_Selected text_:
The AWA provides for the licensing and inspection of a few categories of animal dealer. Class-B dealers are those that obtain animals from miscellaneous sources and sell them to facilities that use and destroy them. They often trade in stolen pets. We learn in the 70-minute 2006 HBO documentary Dealing Dogs: The Betrayal of Man’s Best Friend that about 65,000 dogs are purchased by laboratories and veterinary schools each year, about 13,000 of them from class-B dealers.

Dealing Dogs follows "Pete," an undercover investigator with Last Chance for Animals, a California-based nonprofit organization the DVD box calls "a small U.S. animal-rights organization." He finds employment with the Arkansas class-B dealer Martin Creek Kennel and documents what goes on there. "Pete" shows how he wires himself for video and sound recording before work each day. He captures conversations with Martin Creek’s owner and family members who work there -- and the heart of the matter: dogs suffering horribly, so horribly at times that many viewers will not be able to watch all the way through.

We get some of the haphazard sound and image we expect in undercover footage, but the film is well edited, fast-moving, entirely comprehensible, and engaging every minute. Available footage from six months’ investigative work is hundreds of times longer than this distillation.

Sickening ironies abound. The kennel’s owner is a minister at a Christian church. When "Pete" tells a worker that a dog in shock from bite wounds languishes in one of the kennel’s hundreds of barren concrete-floored cages, the worker tells "Pete" he can’t help the animal because he’s in a hurry to get to an Easter-egg hunt. Such hypocrisy makes it all the more gratifying when we learn the results of law-enforcement action -- and also that the 125 dogs seized from the kennel all got veterinary treatment and new homes.

Several years pass before convictions finally occur. Emphasizing the happy ending, however, distracts from an important fact: Exposing cruelty and seeking law-enforcement action cannot establish the legal rights that are the goal of the animal-rights movement and ostensibly of Last Chance for Animals. As a long-time animal-rights advocate, I understand that countless animal exploiters are operating with impunity and that neither the AWA nor any other law can afford animals meaningful protection as long as they are property. "Pete" and Last Chance for Animals have done a good job exposing Martin Creek Kennel. But isn’t it what the government should be doing if it claims to enforce meaningful animal-welfare laws?

_Data below_:

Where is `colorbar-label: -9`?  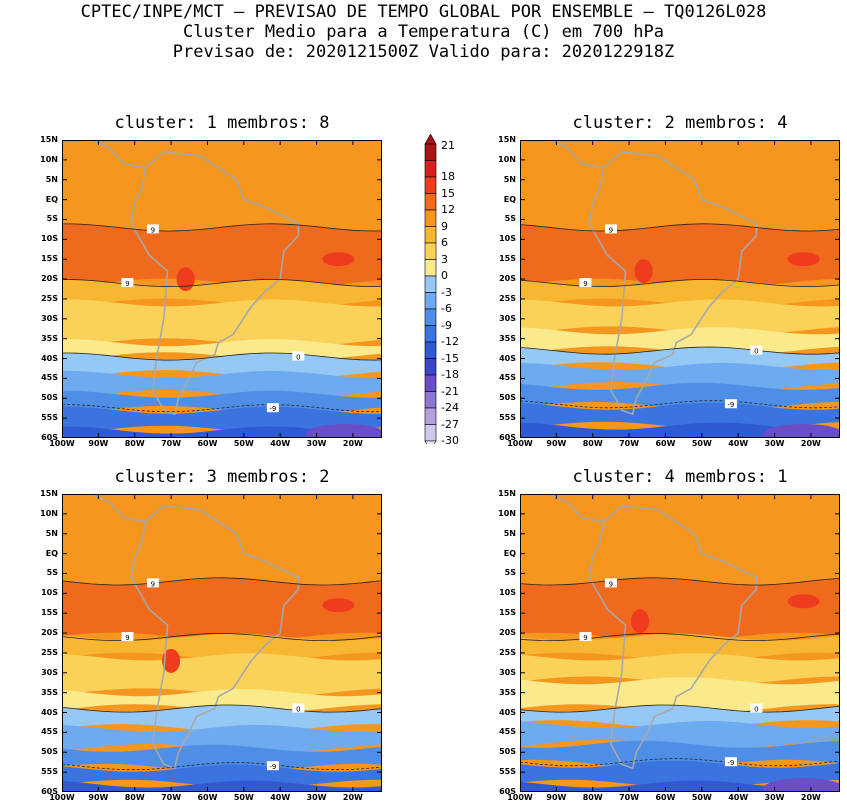
colorbar-label: -9 is located at coordinates (446, 325).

_What to do_:
1. In the review of Dealing Dogs, how many dogs were seized from the kennel?
2. Set down everything in the Dealing Dogs review from "The AWA provides" down to "from class-B dealers.", word for word.
The lines above come from a separate source.

_Solutions to the problems_:
1. 125 dogs were seized from the kennel.

2.
The AWA provides for the licensing and inspection of a few categories of animal dealer. Class-B dealers are those that obtain animals from miscellaneous sources and sell them to facilities that use and destroy them. They often trade in stolen pets. We learn in the 70-minute 2006 HBO documentary Dealing Dogs: The Betrayal of Man’s Best Friend that about 65,000 dogs are purchased by laboratories and veterinary schools each year, about 13,000 of them from class-B dealers.